In this critical condition of affairs a letter was addressed to the States which had not authorized their delegates to ratify the confederation, urging them "to conclude the glorious compact which by uniting the wealth, strength, and councils of the whole, might bid defiance to external violence and internal dissensions whilst it secured the public credit at home and abroad." On the 21st of July the ratification was signed by the delegates of North Carolina; and on the 24th by those of Georgia. The delegates of New Jersey, having received their powers, affixed their signatures on the 26th of November following: On the 5th of May, 1779, Mr. Dickinson and Mr. Vandyke signed the Articles of Confederation in behalf of the State of Delaware, Mr. M'Kean having previ. ously signed them on the 12th of February, at which time he had produced a power to that effect. Maryland had instructed her delegates not to agree to the Confederation until an equitable settlement should be made concerning Western lands; but on the 30th of January, 1781, finding that the enemies of the country took advantage of the circumstance to disseminate opinions of an ultimate dissolution of the Union, the Legislature of the State empowered their delegates to ratify and subscribe the Articles ; which was accordingly done on the 1st of March, 1781, and thus the ratification was completed. On the next day Congress assembled under the new powers committed to it by the Articles of Confederation.

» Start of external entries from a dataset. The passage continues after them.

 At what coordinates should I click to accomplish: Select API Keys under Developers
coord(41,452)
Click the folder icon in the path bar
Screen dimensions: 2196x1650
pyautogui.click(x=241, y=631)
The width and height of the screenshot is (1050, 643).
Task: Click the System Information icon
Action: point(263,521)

Thus, at length, after nearly five years of continual debate and difficulty, was consummated the “ Perpetual Union ” of the States. It lasted practically two years, and nominally about eight. It did not materially add to the efficiency of government during the war with England; nor did it in any great degree strengthen the bond of union between the States. Its importance, nevertheless, is not to be lightly estimated. Had the colonies achieved their independence with no closer tie between them than the military alliance rendered necessary by a foreign invasion, there is little reason to believe that they would ever after have united. Hence they would have become in peace totally independent; and the usual animosities of petty states would have been likely to embroil them with each other in continual feuds, such as disturbed the petty states of Italy in the middle ages. Neither after nor before the war could the States be induced to renounce their separate individuality or independence; and all movements towards a union were suspected by the smaller States of tending to consolidated power. The confederation, therefore, which demonstrated the possibility of union without consolidation, and showed, however imperfectly, the capacity of the federative principle to meet the exigencies of their situation, was of immense importance to the future of the States. It was in fact a rough draft of the application of the Anglo-Saxon system to the circumstances of the colonies; admitting the necessity of union, but equally asserting separate sovereignty as the only possible or even safe foundation of the union. Its model was, in this view, of inestimable value to the framers of the later Constitution; showing them at once the fundamental principle of a federal republic, and the difficulties to be apprehended in its operation.